# [STUDY TEXT]
=-=-=-=-=
Women were the victims in all four attempted murder and murder cases investigated by ACT police last year.
So as ACT police repeatedly claim that the national capital is one of the safest places to live and work, the most heinous of crimes they investigated were most unusually gender-skewed. The ACT, like Tasmania, has the lowest murder rates in the country but for all victims to be female is very unusual.
Across the rest of the country, male victims outnumber female by more than two to one.
For example the National Homicide Monitoring Program reported that in 2020-21 there were 152 male murder victims and 69 female.
The alleged murder in July last year of 92-year-old Jean Morley by her husband Donald at the couple's family home in Fisher revealed that age, too, is no discriminator. The accused is believed to be the oldest person charged with murder in ACT criminal history.
=-=-=-=-=
# [STORED DATA]

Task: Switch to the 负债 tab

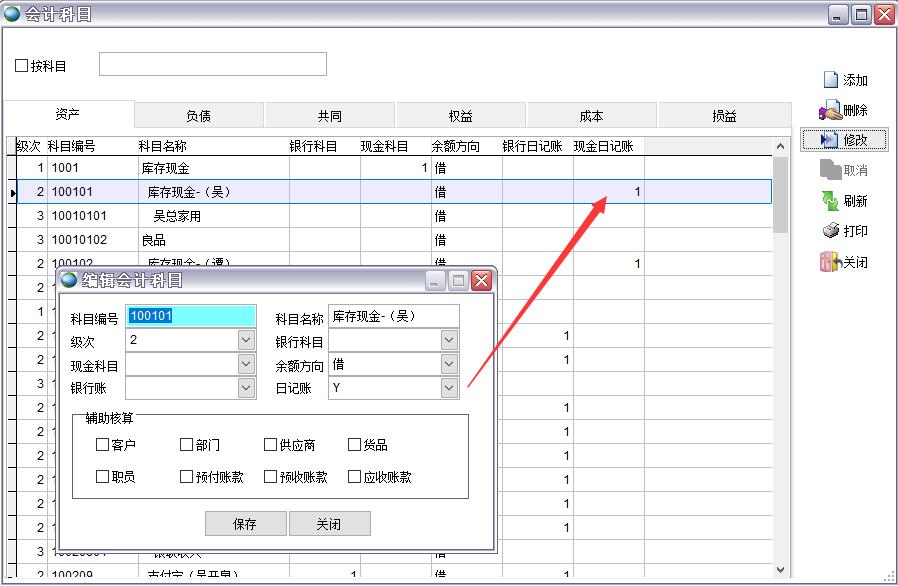Action: [198, 116]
=-=-=-=-=
# [TASK ITEM A]
Why does the text on ACT murder victims call it very unusual that all four victims in the ACT last year were women? Answer in one to three sentences.
# [TASK ITEM B]
Continue the text on ACT murder victims from its last sentence.

# [RESPONSE A]
Elsewhere in Australia, male murder victims outnumber female victims by more than two to one. The National Homicide Monitoring Program reported 152 male and 69 female victims in 2020-21.

# [RESPONSE B]
The couple had been married for 69 years. In a sad revelation to the court, it appears that Mrs Morley had experienced dementia for at least the last year of her life and a note left by the accused read "we were both afraid of the future".
Family violence was the court classification placed on the file of 70-year-old Van Thanh Vu, who is accused of stabbing to death 65-year-old Thi Thuy Huong Nguyen, at the family home on Kinloch Circuit, Bruce, on October 23.
The couple's daughter found her mother dead in the kitchen. Vu, yet to face court, had his charges read at a hospital bedside hearing where was treated for injuries to his wrists.
Such is the protracted nature of evidence-gathering, investigation and court hearings into serious crime that it wasn't until December this year that a sentence was handed down in arguably one of the territory's most brutal attempted murder family violence cases of recent years.
In late September 2022, 53-year-old Daryl Robertson viciously attacked and injured a woman in a Charnwood home.
Passers-by heard screams for help as the victim ran into the backyard. On a Priority One response, police rushed to the home where they found the woman had been stabbed 11 times in the body, face and neck with a carving knife.
The perpetrator had also used several aerosol cans and pages of newspaper as makeshift torches to inflict burns to 21 per cent of her body.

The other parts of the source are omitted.